Partially Degraded Performance [US region]

Incident Report for Social Plus

Postmortem

Incident Date: 2026-01-21
Impact: System degradation and intermittent downtime.
Primary Cause: Infrastructure resource exhaustion triggered by an unprecedented high-volume traffic surge.

1. Summary

On January 21, an unprecedented surge in traffic, peaking at 450,000 requests per minute (~56.25x baseline). While application servers autoscaled successfully, the Core Database became the bottleneck. Despite two manual vertical scaling interventions, the system experienced two periods of degradation before stabilizing as database capacity finally matched the demand.

2. Root Cause

The root cause of the incident was infrastructure resource exhaustion resulting from insufficient database overhead to accommodate a sudden traffic spike.

Traffic Volume: An unprecedented surge in external demand drove platform traffic significantly beyond predicted growth, increasing from a baseline of 8,000 req/min to a peak of 450,000 req/min (a ~56.25x increase).
Scaling Operation Time: Vertical scaling of the Core Database required a 10–30 minute operation time per event. During these intervals, the system remained degraded as incoming demand outpaced both available capacity and recovery speed.

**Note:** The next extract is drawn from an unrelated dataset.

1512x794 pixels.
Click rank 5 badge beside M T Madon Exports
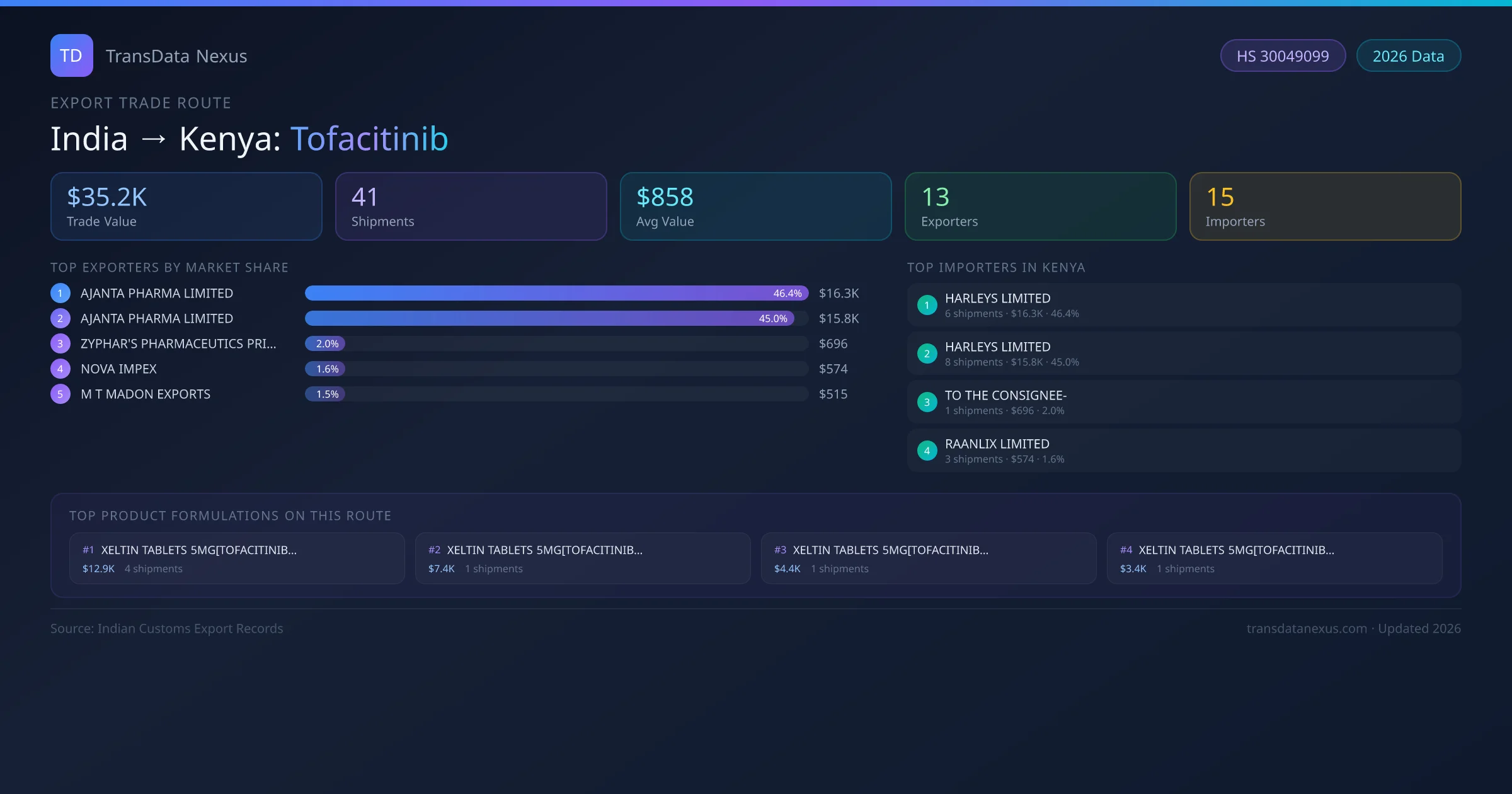pyautogui.click(x=60, y=394)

3. Optimizations & Corrective Actions

Based on the investigation, we will implement the following technical safeguards:

A. Transition Impacted Queries to Secondary Nodes

Action: Reconfigure remaining database queries to target Secondary (Read) Replicas rather than the Primary node.
Goal: Offload significant pressure from the Primary database. By reducing the load on the Primary node, we ensure it retains enough resource overhead to improve the scaling and recovery time. This prevents the Primary from being choked by contention, allowing it to complete vertical scaling operations much faster during a surge.

B. Optimize Autoscaling Performance (Server & Database)

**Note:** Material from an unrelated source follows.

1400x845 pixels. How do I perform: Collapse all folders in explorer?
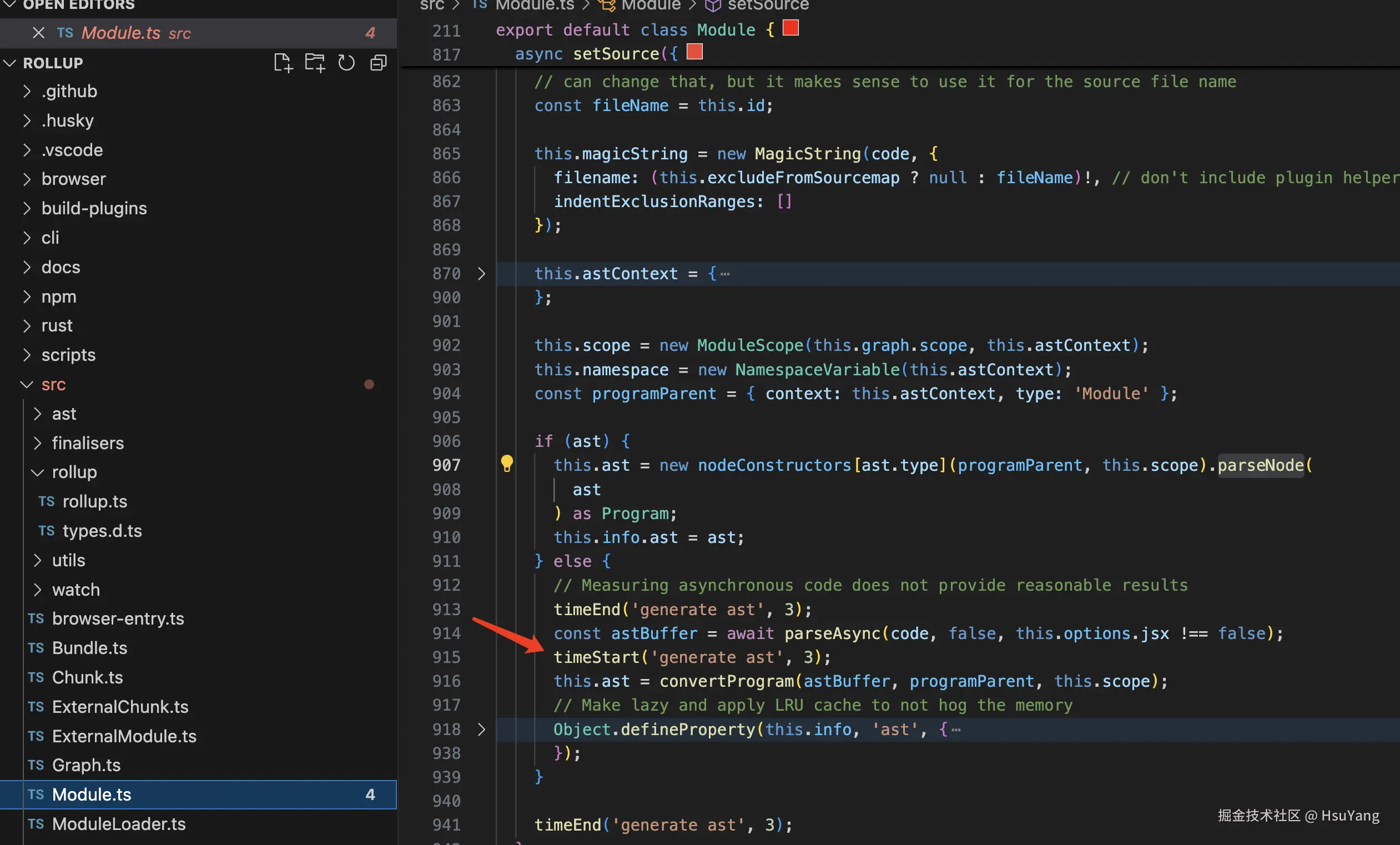coord(379,63)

Action: Review and tune autoscaling policies for both the App Tier and Database Tier to specifically reduce operation time.
Goal: Decrease the "Time-to-Ready" for new resources. By optimizing scaling triggers and resource warm-up procedures, we ensure capacity is provisioned more rapidly, improving the system's overall recovery time during a sudden spike.

Posted Jan 22, 2026 - 21:34 GMT+07:00

Resolved

This incident has been resolved.

Posted Jan 21, 2026 - 22:58 GMT+07:00

Monitoring

A fix has been implemented and we are monitoring the results.

Posted Jan 21, 2026 - 22:37 GMT+07:00

Investigating

We're investigating an alert on our social and realtime performance. You may experience delay in social and realtime connection or response time.

Posted Jan 21, 2026 - 21:00 GMT+07:00

This incident affected: Social+ Cloud (Core Services (US)).